*What you will do*
**A)** Write out the double agent article below, starting with "No one should" and going on through "chancellor Angela Merkel.", without changing a word.
**B)** Answer these from the double agent article below:
(i) How old is the German national who was arrested?
(ii) According to Spiegel Online, where in the BND did the man work?
(iii) Which former NSA officials gave testimony to the inquiry this week?

*Page text*
No one should be surprised that allies spy on one another, but they ought to do it with a bit more discretion.
http://www.ft.com/intl/cms/s/0/b1063cf0-0369-11e4-9195-00144feab7de.html?siteedition=intl#axzz36WjfST4p
Germany arrests US double agent, reports claim
By Jeevan Vasagar in Berlin
July 4, 2014
German authorities have arrested a suspected double agent working for the US who is thought to have spied on the Bundestag’s inquiry into claims of US surveillance, according to local media reports.
The incident risks becoming the biggest problem to hit US-German relations since it emerged in October last year that the US National Security Agency monitored the mobile phone of German chancellor Angela Merkel.
In a statement, Germany’s federal attorney-general said a 31-year-old German national had been arrested on Wednesday.
The statement said the man, who is being held in custody, is suspected of working for a foreign intelligence agency.
The claims that the arrested BND employee was a US spy were first reported in the Süddeutsche Zeitung and by the broadcasters NDR and WDR. Spiegel Online reported that the man worked in the mailroom of the BND, Germany’s foreign intelligence agency.
Bild reported that the man had stolen documents over a two-year period, and sold them.
A German politician who had been briefed on the arrest said on Friday that it had not been definitively established that the US was the foreign power responsible. He warned against assuming that the case is a “one-sided story”.
The German parliamentary committee investigating the NSA said on Thursday it would adjourn to discuss the arrest.
The inquiry, which is looking at the scope of US spying on Germans’ communications, including the tapping of Ms Merkel’s phone, heard testimony from former NSA officials William Binney and Thomas Drake this week.

*Dataset excerpt*
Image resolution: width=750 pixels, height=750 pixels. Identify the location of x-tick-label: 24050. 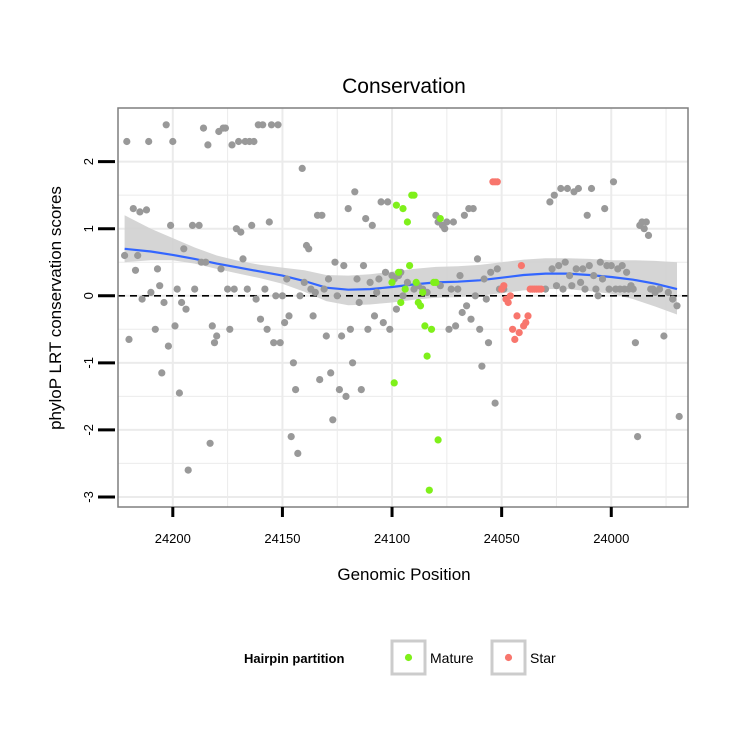
(502, 538).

*Written answers*
**A)**
No one should be surprised that allies spy on one another, but they ought to do it with a bit more discretion.
http://www.ft.com/intl/cms/s/0/b1063cf0-0369-11e4-9195-00144feab7de.html?siteedition=intl#axzz36WjfST4p
Germany arrests US double agent, reports claim
By Jeevan Vasagar in Berlin
July 4, 2014
German authorities have arrested a suspected double agent working for the US who is thought to have spied on the Bundestag’s inquiry into claims of US surveillance, according to local media reports.
The incident risks becoming the biggest problem to hit US-German relations since it emerged in October last year that the US National Security Agency monitored the mobile phone of German chancellor Angela Merkel.

**B)**
(i) 31 years old.
(ii) In the mailroom.
(iii) William Binney and Thomas Drake.